Game Over? – The Economics of Video Game Death

My father, being a casual video game player, will occasionally spectate my endeavors into virtual realms.  Being interested in game design he will on occasion comment on my game, usually ridiculing it and very rarely praising it.  One particular gripe that he has had with many games is in the respawn function in which your character can die and then continue the game.  Compared to the arcade games that he would have played back in the 80s, the consequences of failure or death in a video game is no longer a simple and blunt GAME OVER.  Players are just slapped on the wrist with a loading screen and then plopped back perhaps a few steps.  Essentially, games with narratives are just models of plots in which the players provide some of the exogenous variables as I discussed in my article on Economics and Plot Vol 3.  Various models of death have significant impacts of both artistic importance and in the construction of a solid game without plot holes.  

 

To start we could categorize game death models into two categories.  The first being permadeath, and the second being some sort of respawn.  Permadeath would entail that once the game has decided that you have died, then the game ends and you must start over from the beginning.  This would be similar to the arcade games of my father’s era.  A respawn would not make the player begin the game again, but would bring the player back at some checkpoint or when they last saved.  Most games today function this way.  Perhaps because most games are in the home rather than a quarter a play.  Respawns can be brought down to two additional categories as well.  One being the in-game universe respawn and the other being the out of universe respawn.  In-universe respawns give an explanation in the story of why the player can continue playing after death.  Out of universe respawns merely let the player continue from a checkpoint or their last save.  There are of course some games that fall in between these respawns and permadeath, so they are not all-encompassing.  Some examples would be Super Mario Bros. and Contra where they have a respawn model until the player runs out of lives.  The permadeath model is fairly self-explanatory and now mostly out of date so I will focus on the respawn model.  

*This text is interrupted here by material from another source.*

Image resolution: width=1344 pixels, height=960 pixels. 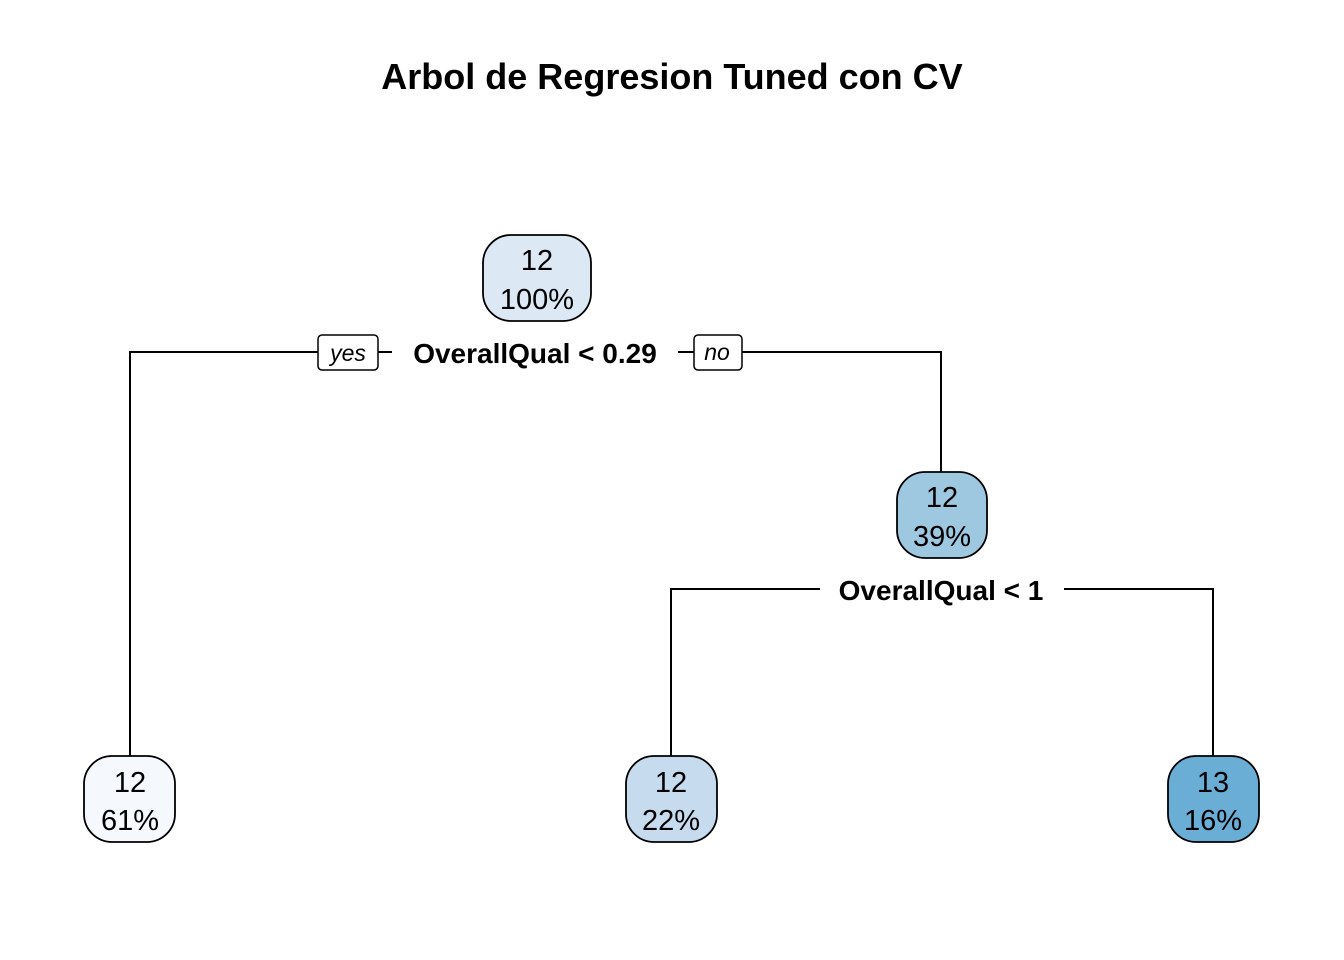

One of the most important features of any game is the separation of knowledge between the player and the character they are meant to represent.  Both Skyrim and Diablo have respawn models.  In Skyrim, the player respawns at the last save.  In Diablo, the player respawns at the last town (checkpoint).  If a player is in a Skyrim dungeon and dies, they will now replay the area on the path to their quest between the save and the location of death.  Since the path will be the exact same that was just experienced, the player then has knowledge that the character does not lead them to make decisions that would disrupt the coherence of the plot, damaging both the player’s experience and the artistic integrity of the game.  In Diablo (or my preferred clone, Path of Exile) each dungeon or area is randomly generated every time that the player goes through.  If the player dies and re-enters the zone, the player and character have the same amount of information with roughly the same difficulty.  If the player is meant to represent the choices of the character then their knowledge must match to allow the game to maintain a coherent series of events.  

 

Subsequently, it becomes quite difficult for the game designer to construct a story that surrounds their death model.  The Skyrim or “Last Save” model can be copied into most stories quite easily, but the Diablo model might be quite difficult.  A game I have found to have a quite good integration of the death model and the lore is the MOBA SMITE.  In Smite, you play as one of the gods of ancient mythology battling it out over various eternal battlegrounds.  When you die, there is a penalty period depending on the strength of your character, and then you respawn at your team’s base.  This makes total sense in the context of deities fighting with one another as they are presumed to be immortal.  The epic saga Bioshock respawns the character in a nearby Vita-Chamber which were apparently reincarnation tools used by the crazed residents of Rapture. However, you still lose the bullets that you used before you died, so there really is no complete do-overs.  The popular FPS Counterstrike also takes a hard line as opposed to its
counterpart Call of Duty in that a death is a death.  There are no respawns until the next round.  This has led to Counterstrike having a much more respected competitive community than COD, but that might have to do with the target demographic for both games.

 

In conclusion, video games, like any other narrative art form, is to some degree subject to economic law.  The player-character dichotomy can likely be further studied and the split is almost reminiscent of the classic problem of mind-body interaction that plagued the modern philosophers.  However, in this case, it becomes a problem that the mind knows more than the body ever experienced, and can reincarnate itself after the body has already died.  Spooky.  The death problem and other player-character problems hopefully will inspire game designers in the future to get ever more creative with their stories and break new ground in the art form of the future.